■ Provided information
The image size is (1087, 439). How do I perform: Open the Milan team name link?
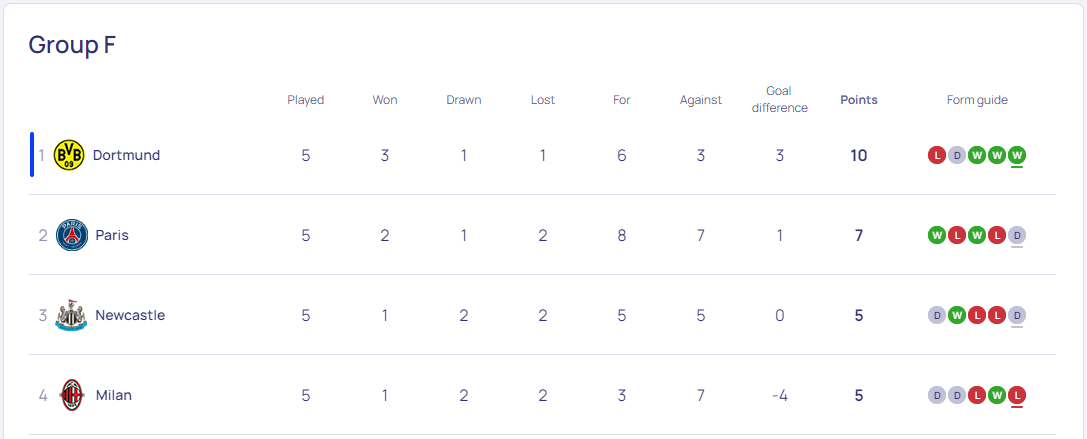click(114, 395)
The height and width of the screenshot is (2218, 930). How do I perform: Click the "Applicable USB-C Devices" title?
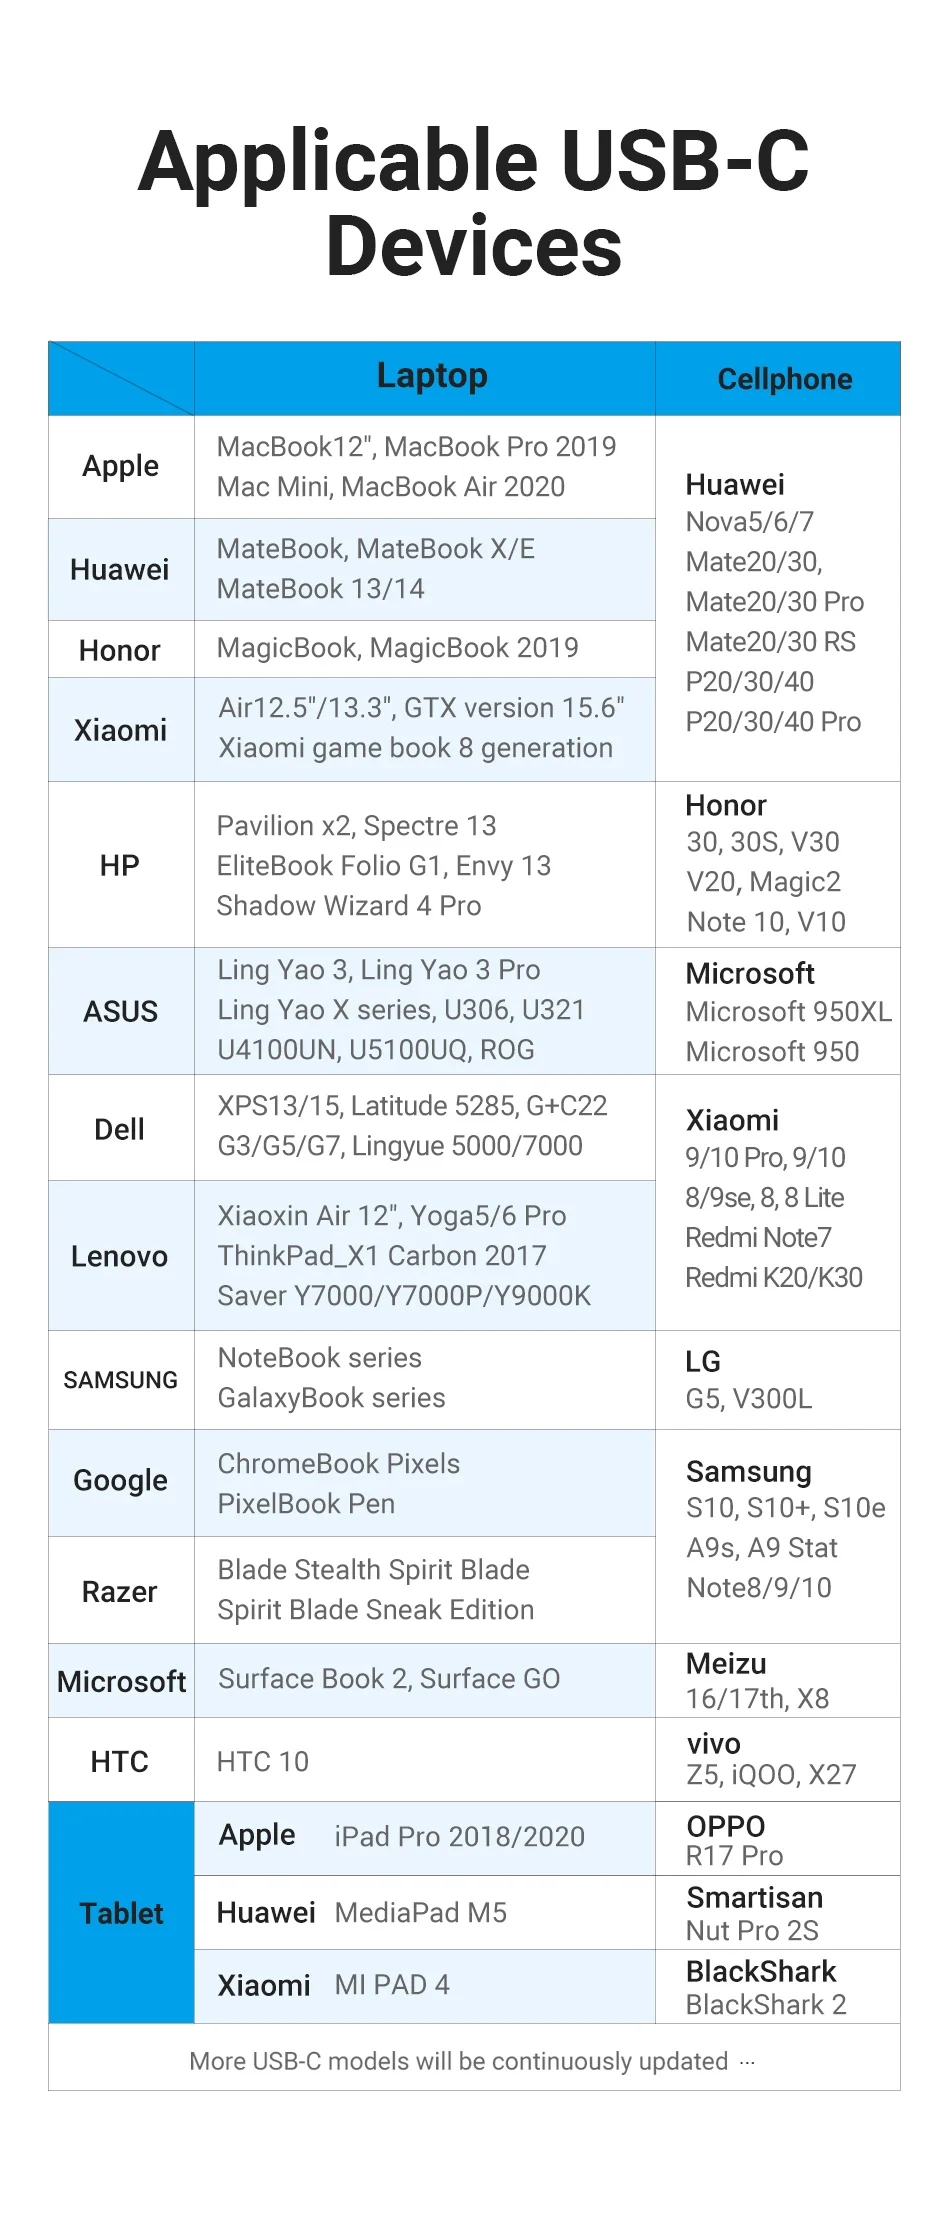[x=473, y=203]
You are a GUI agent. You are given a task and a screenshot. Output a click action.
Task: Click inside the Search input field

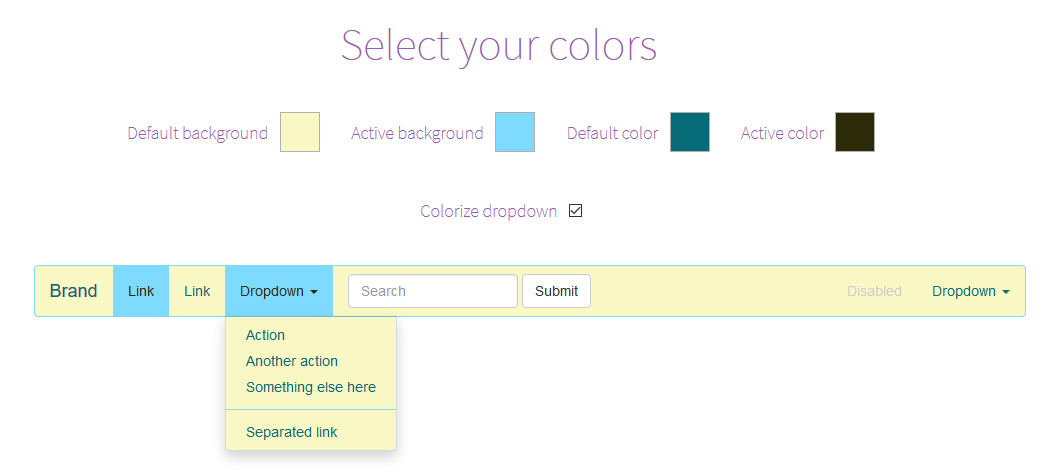coord(432,291)
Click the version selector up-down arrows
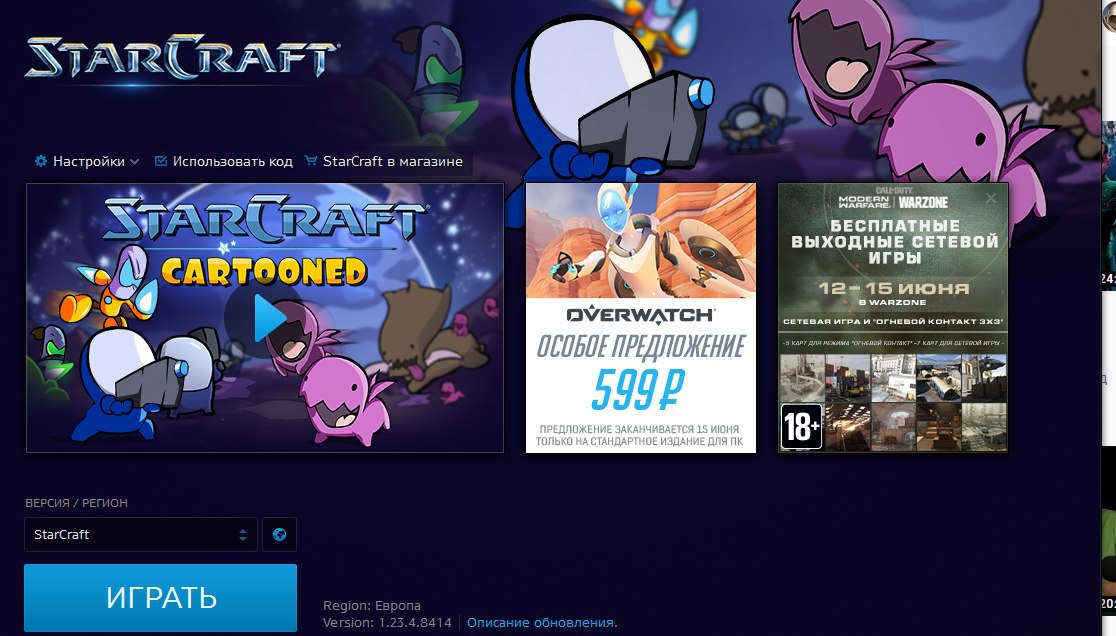 click(243, 535)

■ Problem to work on
When you reproduce the entries above, keep every word exact and leave the images out.

■ The answer
The image size is (1087, 439). How do I perform: Open the Milan team name link?
click(114, 395)
The height and width of the screenshot is (2218, 930). How do I perform: Click the "Applicable USB-C Devices" title?
[x=473, y=203]
You are a GUI agent. You are given a task and a screenshot. Output a click action.
Task: Click inside the Search input field

coord(432,291)
Click the version selector up-down arrows
 click(243, 535)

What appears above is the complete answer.